Elle écarquilla les yeux en voyant le nom de Nath s'afficher. Elle tenta de retirer son poignet, en vain.
— Tu me fais mal...
Sans un mot, il arracha la montre de son poignet, la colère brûlant dans ses yeux.
— Rends-la-moi, Fernando, maintenant ! s'écria-t-elle, désespérée.
Mais il l'ignora, observant l'écran avec une froideur implacable. Le moment était devenu incontrôlable, la tension palpable, comme un précipice où ils étaient tous deux sur le point de basculer.
Fernando serra la mâchoire et, dans un mouvement brusque, lança la montre au sol. Le fracas sec du verre brisé résonna dans l'air, et Cyana écarquilla les yeux d'horreur en voyant l'objet éclater en morceaux. Son cœur battait à tout rompre. C'était plus qu'une montre, c'était son lien discret avec Nath, son petit ami, le seul contact qu'elle avait avec lui pendant ce mois d'enfermement imposé.
La colère monta en elle, teintée d'une panique sourde. Comment Fernando osait-il détruire ainsi quelque chose d'aussi précieux pour elle ? Les mots jaillirent de sa bouche sans qu'elle les contrôle.
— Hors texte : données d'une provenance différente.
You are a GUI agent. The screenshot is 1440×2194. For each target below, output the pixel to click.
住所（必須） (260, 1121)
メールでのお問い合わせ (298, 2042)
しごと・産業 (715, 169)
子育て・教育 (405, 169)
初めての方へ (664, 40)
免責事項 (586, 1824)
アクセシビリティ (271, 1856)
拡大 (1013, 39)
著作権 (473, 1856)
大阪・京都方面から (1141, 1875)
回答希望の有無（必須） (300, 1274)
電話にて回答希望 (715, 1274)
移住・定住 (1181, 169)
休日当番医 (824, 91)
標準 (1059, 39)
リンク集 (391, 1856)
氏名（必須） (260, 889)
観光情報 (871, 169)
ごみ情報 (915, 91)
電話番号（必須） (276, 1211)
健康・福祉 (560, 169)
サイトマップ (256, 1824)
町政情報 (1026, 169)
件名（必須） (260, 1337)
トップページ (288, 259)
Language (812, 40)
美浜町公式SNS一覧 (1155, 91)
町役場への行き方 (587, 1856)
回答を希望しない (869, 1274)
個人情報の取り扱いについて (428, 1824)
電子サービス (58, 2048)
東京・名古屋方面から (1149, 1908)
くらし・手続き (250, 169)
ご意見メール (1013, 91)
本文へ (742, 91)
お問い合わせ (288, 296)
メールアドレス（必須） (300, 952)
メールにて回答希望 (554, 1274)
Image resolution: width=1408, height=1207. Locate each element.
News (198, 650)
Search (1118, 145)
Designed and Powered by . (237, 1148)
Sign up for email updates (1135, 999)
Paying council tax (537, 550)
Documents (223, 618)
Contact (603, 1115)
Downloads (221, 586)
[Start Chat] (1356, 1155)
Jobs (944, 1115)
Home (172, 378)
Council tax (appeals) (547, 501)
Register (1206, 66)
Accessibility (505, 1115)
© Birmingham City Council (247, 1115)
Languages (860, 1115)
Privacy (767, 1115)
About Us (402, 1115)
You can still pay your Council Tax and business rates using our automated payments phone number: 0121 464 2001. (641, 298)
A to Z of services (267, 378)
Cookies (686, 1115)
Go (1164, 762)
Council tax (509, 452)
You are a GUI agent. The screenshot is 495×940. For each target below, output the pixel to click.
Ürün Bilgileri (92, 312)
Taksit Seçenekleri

— T'es qu'un gros imbécile !
L'instant d'après, il était sur elle. Ses doigts s'enroulèrent autour de son menton avec une fermeté qui la figea sur place. Son regard, noir et chargé d'une fureur contenue, se planta dans le sien, si intense qu'elle dut lutter pour ne pas détourner les yeux. Ses sourcils, froncés de manière menaçante, accentuaient cette aura de danger.
— Répète pour voir ? gronda-t-il, sa voix basse et tranchante, comme une lame prête à frapper.
La bravoure de Cyana s'évanouit aussitôt. Son souffle se bloqua, et elle sentit une peur glaciale lui nouer la gorge. Elle comprit que la moindre provocation supplémentaire pourrait déclencher quelque chose de bien plus effrayant. Ses pensées se bousculaient, cherchant désespérément une issue.
Fernando relâcha légèrement son emprise, mais son ton resta implacable, dur comme l'acier.
— Tu vas retourner à cette table, t'excuser, sourire, et exaucer leur moindre désir. Si tu ne veux pas que toute la frustration qu'ils me feront subir, je la déverse sur toi, tu as intérêt à te tenir tranquille. Parce que je ne veux pas avoir à expliquer à ces gens pourquoi ma fiancée n'est pas capable de se tenir en « laisse ».
L'insulte voilée l'atteignit comme un coup de poing. Cyana réprima un frisson, son cœur battant à tout rompre. Elle n'avait jamais vu ce genre de facette, si cruelle, si intransigeante. Tout en elle voulait fuir, mais elle savait qu'il n'y avait pas d'échappatoire. Son regard se brouilla de larmes, mais elle les retint avec force, comme elle fait depuis un moment déjà, refusant de montrer la moindre faiblesse.
Fernando attendait, impassible, son visage si proche du sien qu'elle pouvait sentir son souffle chaud et colérique. Elle déglutit péniblement, rassemblant le peu de dignité qui lui restait. Puis, d'une voix tremblante, elle hocha la tête en signe de soumission.
— D'accord, murmura-t-elle à peine audible.
Satisfait, il la relâcha enfin, laissant une marque rouge sur son menton. Cyana prit une profonde inspiration, cherchant à retrouver un semblant de calme. Elle essuya discrètement les coins de ses yeux avant de se diriger vers la table, l'âme lourde, sachant qu'à cet instant, quelque chose s'était définitivement brisé en elle.